“RNA sequencing is one of the most direct and unambiguous ways to measure the state of living cells. Native RNA sequencing of the type performed by Astronaut Arnold on the ISS is particularly exciting because it preserves information about nucleotide modifications that occur after transcription. We think that RNA sequencing will be invaluable for monitoring the health of astronauts on long missions — to Mars for example.” – UC Santa Cruz’s Nanopore Research Group
August 30, 2018 | Oxford Nanopore Technologies
This week, for the first time, direct RNA sequencing (mapping the order of bases on a native strand of RNA) has been successfully carried out in space.
Aboard the International Space Station, NASA astronaut Ricky Arnold used the Oxford Nanopore MinION to sequence strands of RNA. Nanopore sequencing is the only existing method by which native RNA strands can be sequenced, without using copies.
This builds on previous work that allowed astronauts Kate Rubins and Peggy Whitson to perform the first DNA sequencing in a microgravity environment, and to use DNA sequencing to analyze microbial DNA on board the ISS.
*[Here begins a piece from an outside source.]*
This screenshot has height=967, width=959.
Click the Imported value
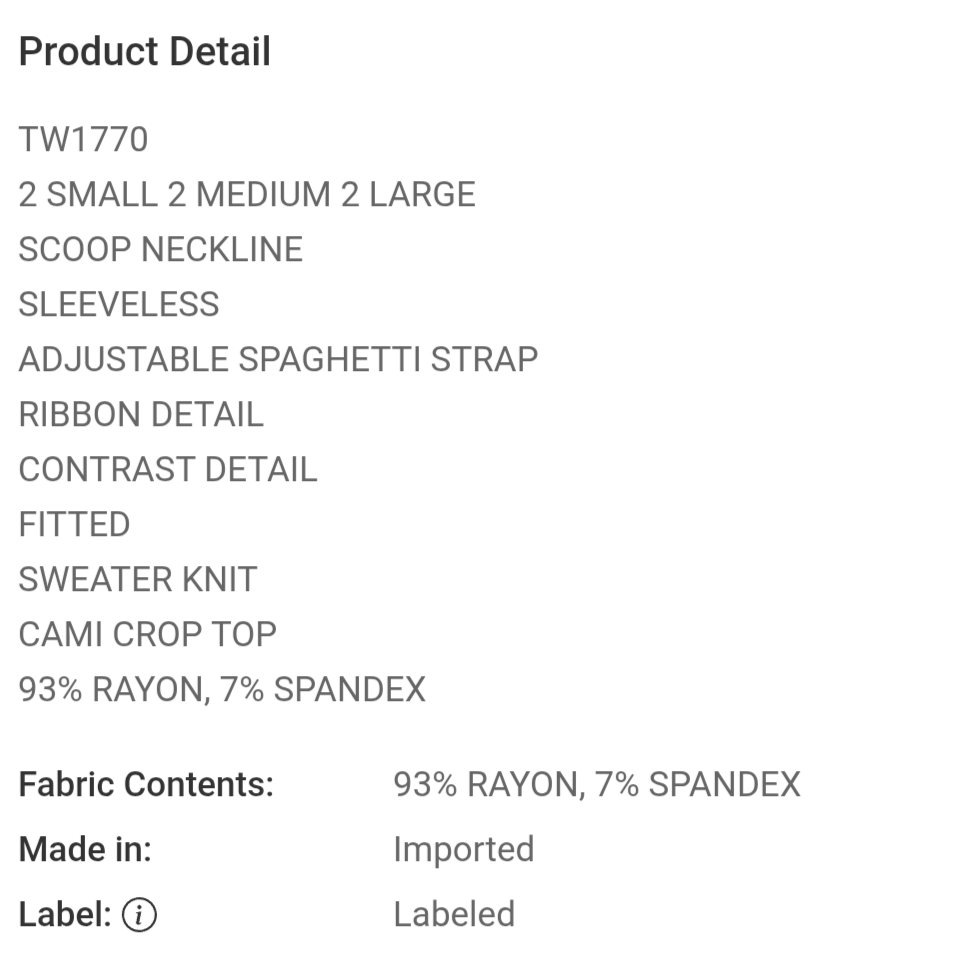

The ability to sequence both DNA and RNA in a microgravity environment opens up a range of potential biological analyses that could be performed in space. NASA scientists are interested in identifying onboard microorganisms, monitoring changes in human health or microbiomes in response to spaceflight, performing biomedical research in microgravity, or even possibly aid in the detection of DNA- or RNA-based life elsewhere in the universe.